5 charts showing D2C’s shift toward established brands

Established brands are beating digital natives at their own D2C game. As marketplace and wholesale opportunities obfuscate what it means to sell D2C, brands need to keep up with both their retail and marketing playbooks—or risk falling behind.

Here are five charts showing D2C growth, ad strategies, and category dynamics.

1. Established brands have digital natives beat

Established brand D2C ecommerce sales in the US will see $134.55 billion in sales this year, while digitally native vertical brands (DNVBs) will make $34.84 billion, according to our forecast.
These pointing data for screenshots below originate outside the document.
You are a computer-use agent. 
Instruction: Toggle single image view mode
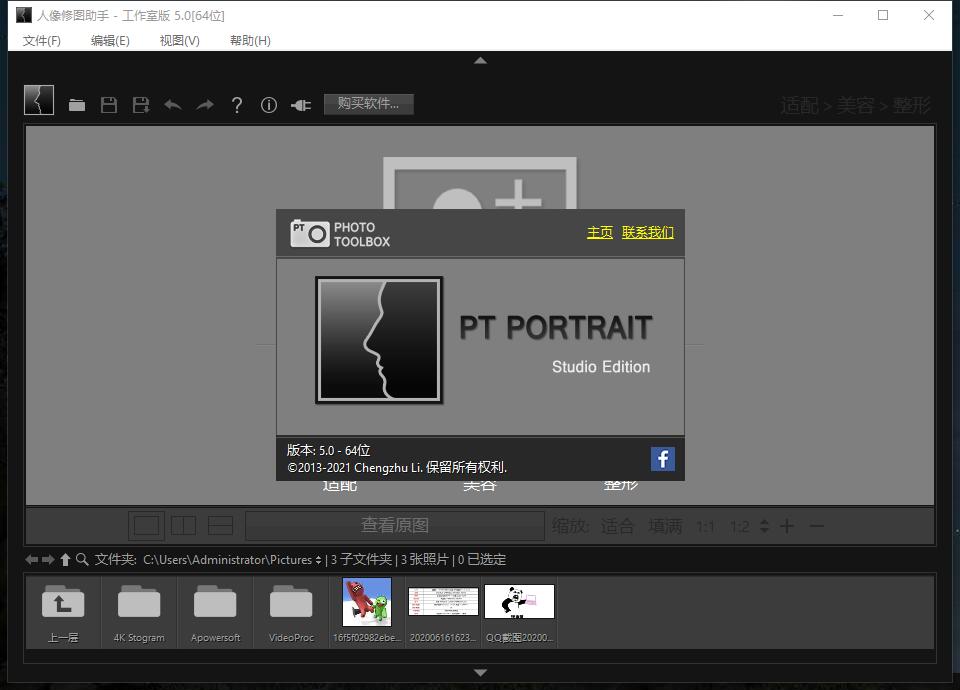pos(147,525)
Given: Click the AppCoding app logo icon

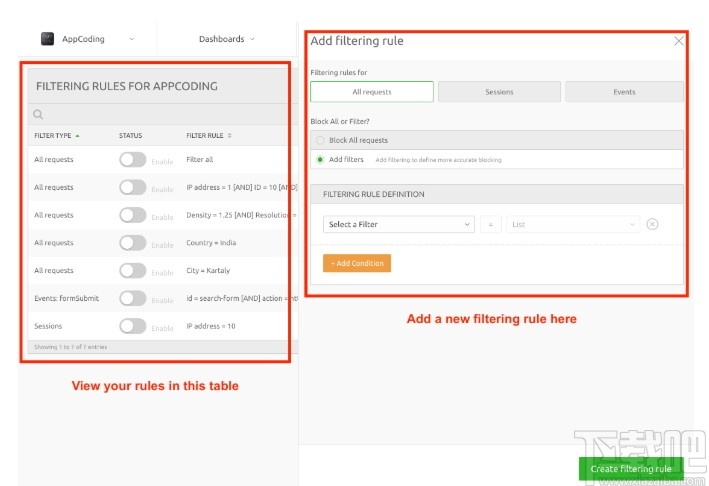Looking at the screenshot, I should click(x=47, y=39).
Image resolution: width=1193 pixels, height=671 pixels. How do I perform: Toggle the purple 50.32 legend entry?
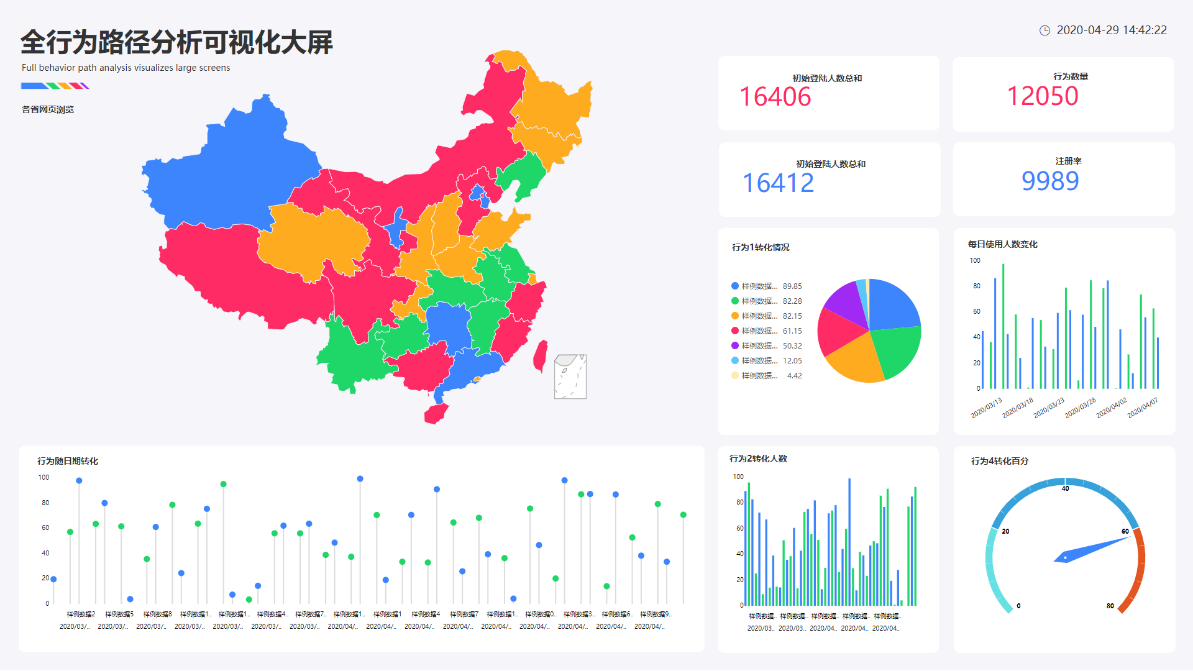(766, 346)
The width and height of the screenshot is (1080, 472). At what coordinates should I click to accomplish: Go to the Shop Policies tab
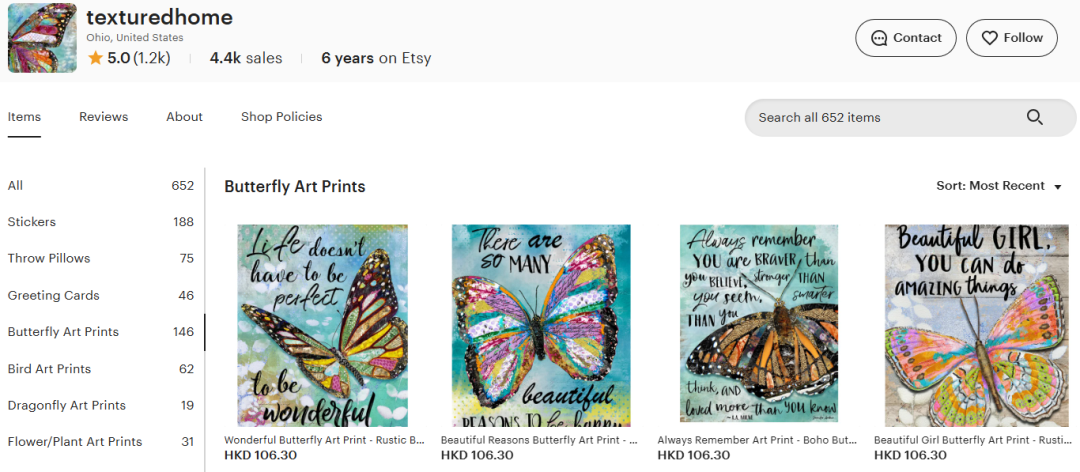(281, 117)
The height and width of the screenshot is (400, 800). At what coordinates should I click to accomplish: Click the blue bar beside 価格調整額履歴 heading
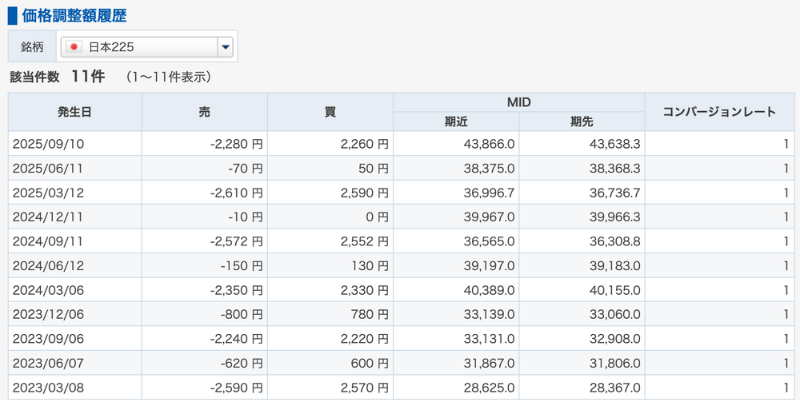coord(12,16)
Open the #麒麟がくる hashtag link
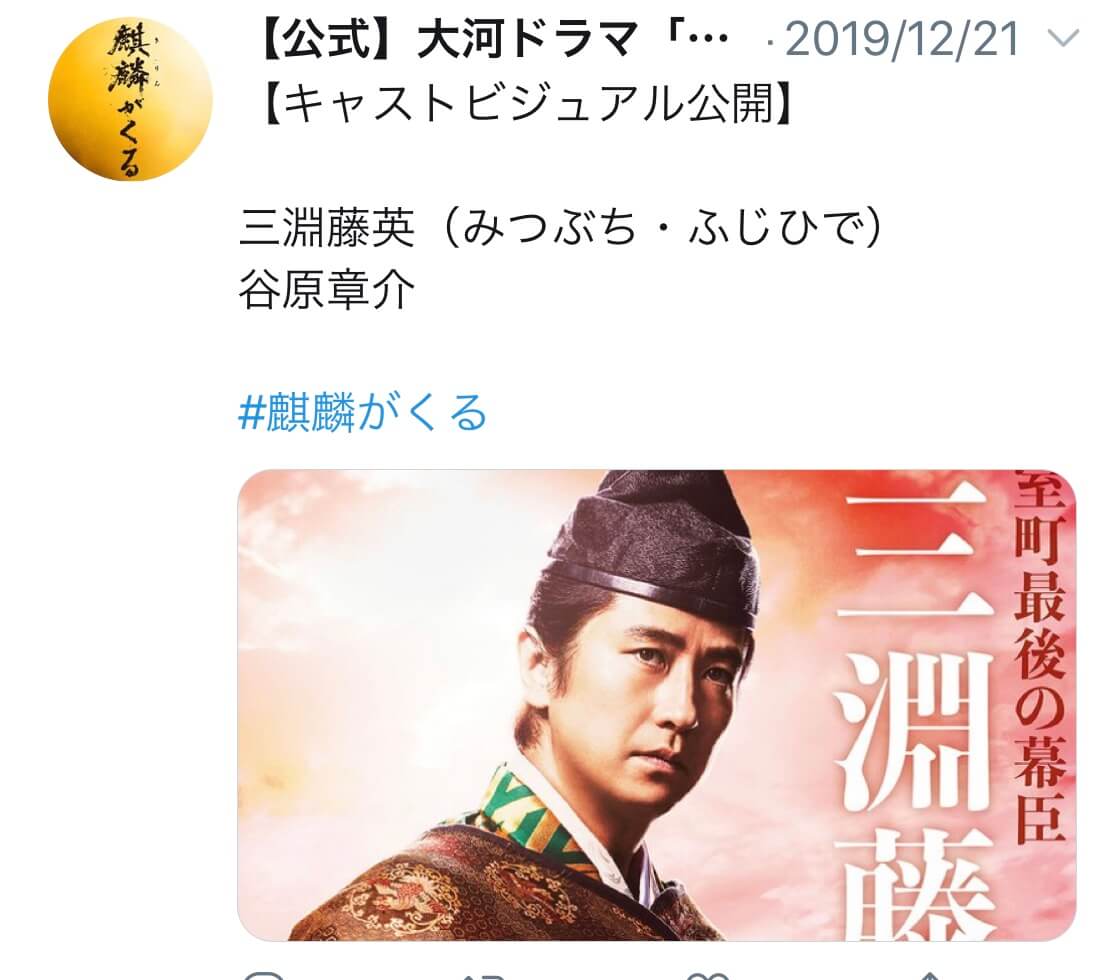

Established brands like Nike and lululemon athletica have adopted the D2C playbook from digital natives like Dollar Shave Club and Warby Parker with greater momentum, especially as VC funding dries up.

2. Here’s another look at that comparison

Established brands’ D2C ecommerce sales in the US will grow by double digits through the end of our forecast period in 2025, while DNVBs will grow by just 1.8% this year and single digits through 2025. DNVBs are working to overcome this downturn by opening physical retail locations, selling wholesale, and working with third-party marketplaces.

3. For beauty, pure-play D2Cs are doing well

Beauty and consumer packaged goods DNVBs are doing better than DNVBs at large. US pure-play beauty D2C ecommerce sales grew by 7.8% last year, according to NielsenIQ and Rakuten Intelligence. Two of the top three D2Cs in 2022 were beauty brands, according to our D2C Brands 2023 report. Health and wellness DNVBs like Athletic Greens are also still thwarting the overall DNVB downturn.

4. Most D2C ad spend goes to Google and Facebook, but trends are shifting

US D2C brands were moving ad spend away from Facebook in H2 2022, according to Rockerbox, but Google and Facebook still made up around two-thirds of all US D2C ad spend. Spend on TikTok was growing slowly, but its share of overall spend is still minimal in comparison to the tech giants.

5. D2C could threaten retail media

Some 26% of retail media decision-makers in North America say selling more D2C could limit their retail media spending, according to Skai and BWG Strategy. But retail media networks need not panic yet. Retail media ad spend will increase by 19.7% this year, and growth is accelerating, according to our forecast. Retail media presents an opportunity for D2Cs selling in digital marketplaces—one that D2Cs should not shy away from.